_Supplied records_
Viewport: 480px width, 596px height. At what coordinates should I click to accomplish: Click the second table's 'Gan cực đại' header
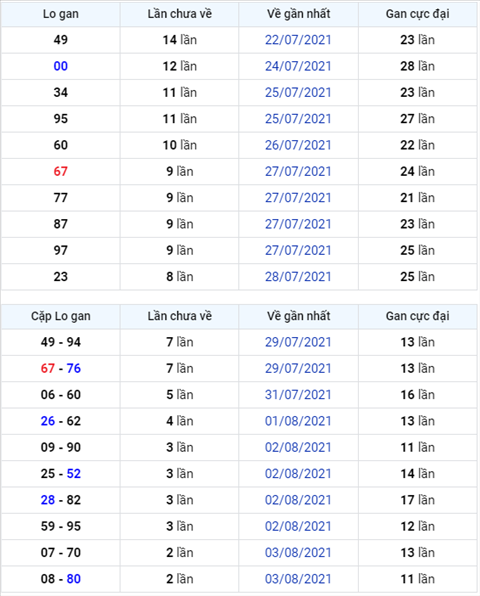coord(417,316)
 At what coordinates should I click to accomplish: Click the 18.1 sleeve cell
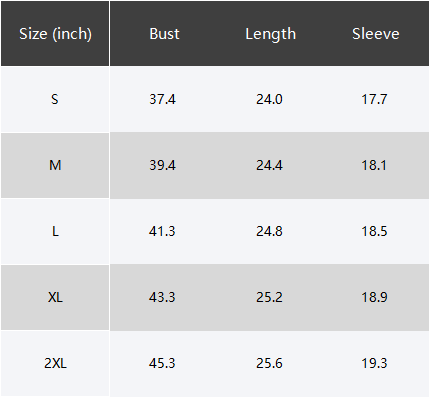coord(374,165)
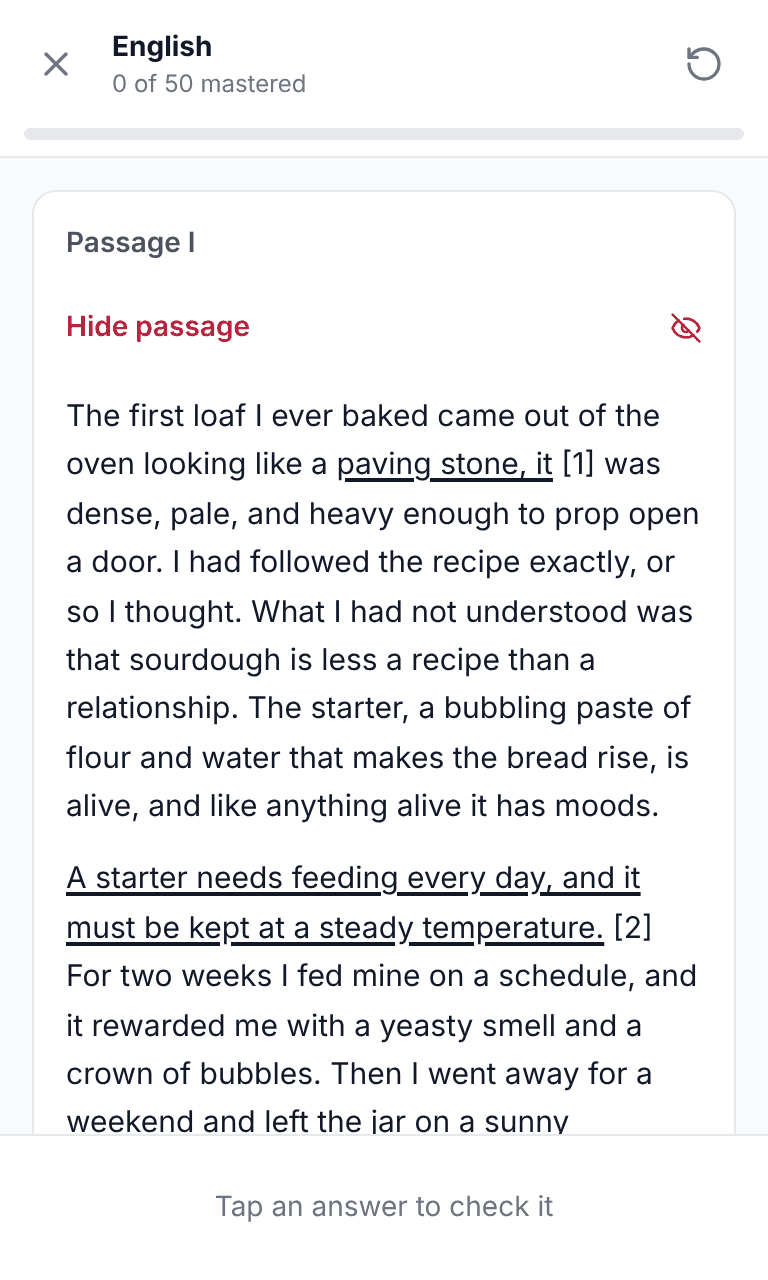The width and height of the screenshot is (768, 1280).
Task: Click the word "relationship" in the passage
Action: 152,709
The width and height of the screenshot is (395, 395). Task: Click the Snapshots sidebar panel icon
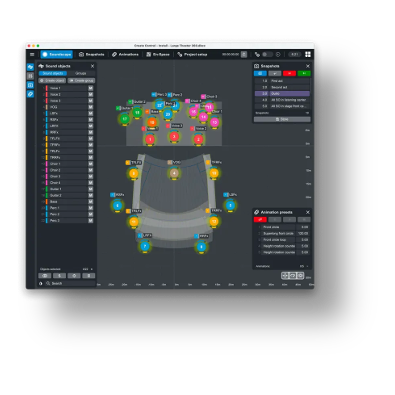pos(30,85)
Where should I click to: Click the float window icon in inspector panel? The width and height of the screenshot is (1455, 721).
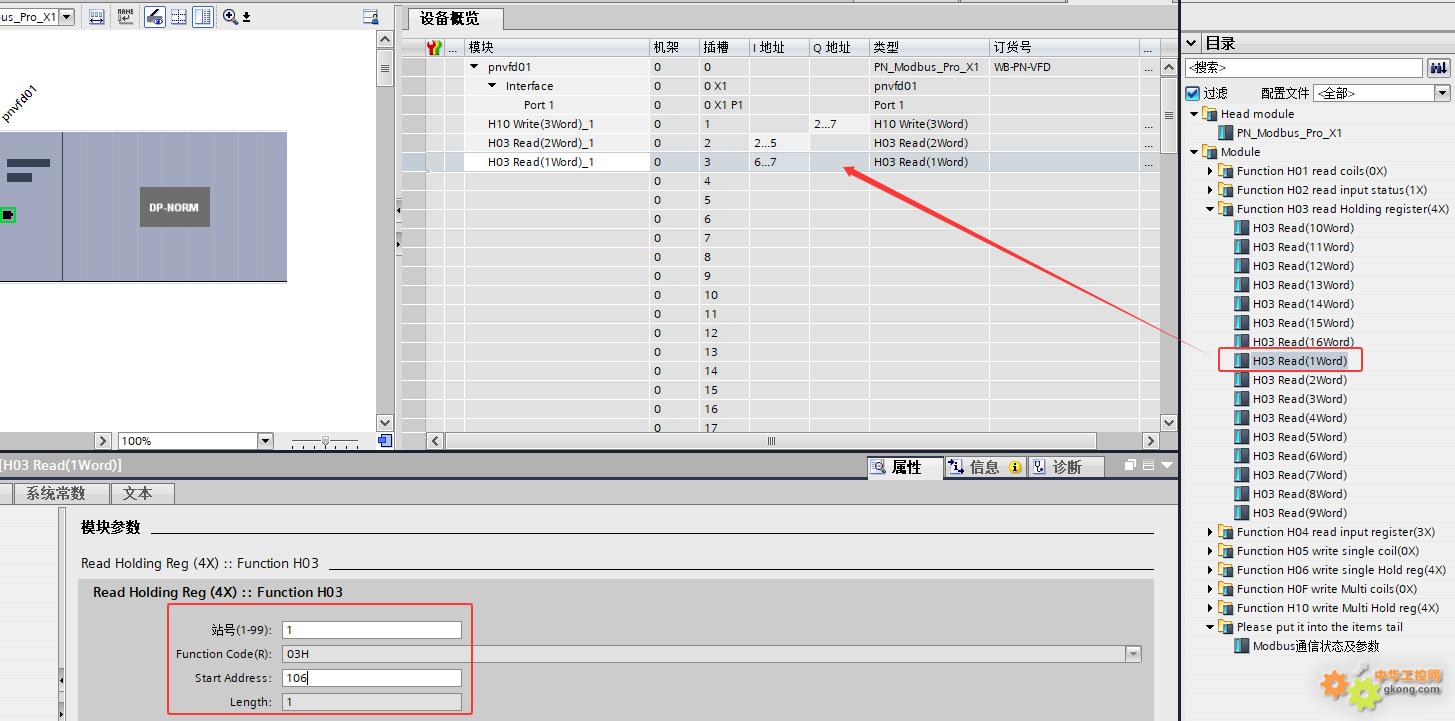coord(1131,465)
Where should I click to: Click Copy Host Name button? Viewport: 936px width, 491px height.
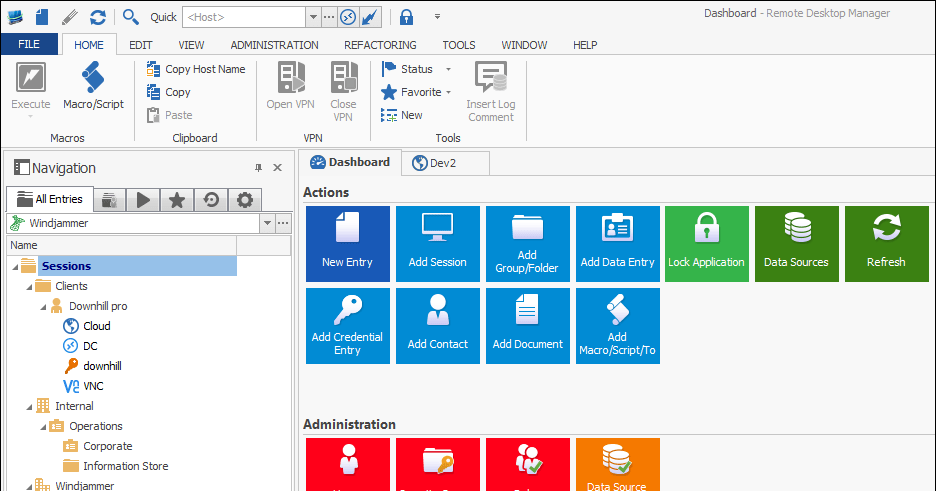click(x=196, y=69)
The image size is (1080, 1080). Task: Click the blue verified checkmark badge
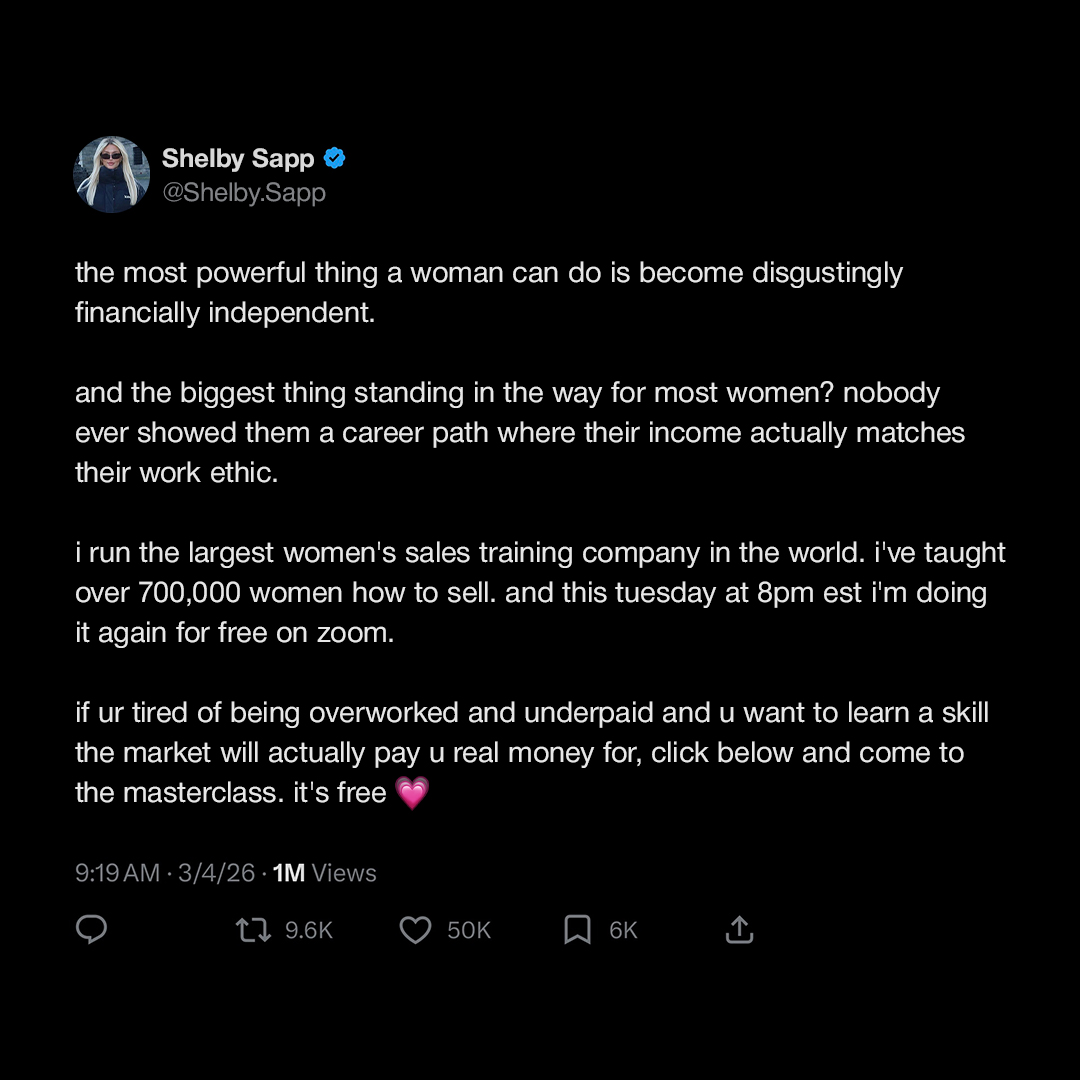tap(334, 158)
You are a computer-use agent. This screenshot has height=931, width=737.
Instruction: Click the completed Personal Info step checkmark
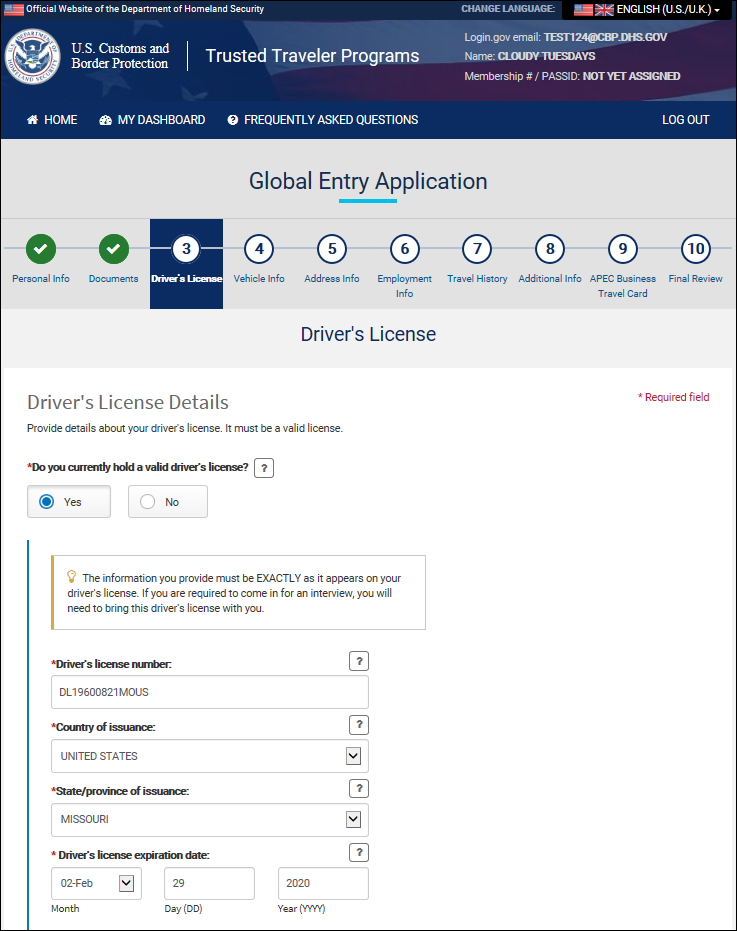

_Exercise goal_
Reproduce the listing word for word and omit its pictures.

_Written reply_
Viewport: 480px width, 596px height. At what coordinates should I click to accomplish: Click the second table's 'Gan cực đại' header
coord(417,316)
 At what coordinates should I click to accomplish: Click the 18.1 sleeve cell
coord(374,165)
The width and height of the screenshot is (768, 1280).
Task: Click the word "relationship" in the passage
Action: 152,709
The width and height of the screenshot is (395, 395). Task: Click the Snapshots sidebar panel icon
pos(30,85)
Where should I click to: Click the float window icon in inspector panel? The width and height of the screenshot is (1455, 721).
coord(1131,465)
Where should I click to: Click Copy Host Name button? Viewport: 936px width, 491px height.
click(x=196, y=69)
The image size is (1080, 1080). Task: Click the blue verified checkmark badge
tap(334, 158)
You are a computer-use agent. This screenshot has height=931, width=737.
Instruction: Click the completed Personal Info step checkmark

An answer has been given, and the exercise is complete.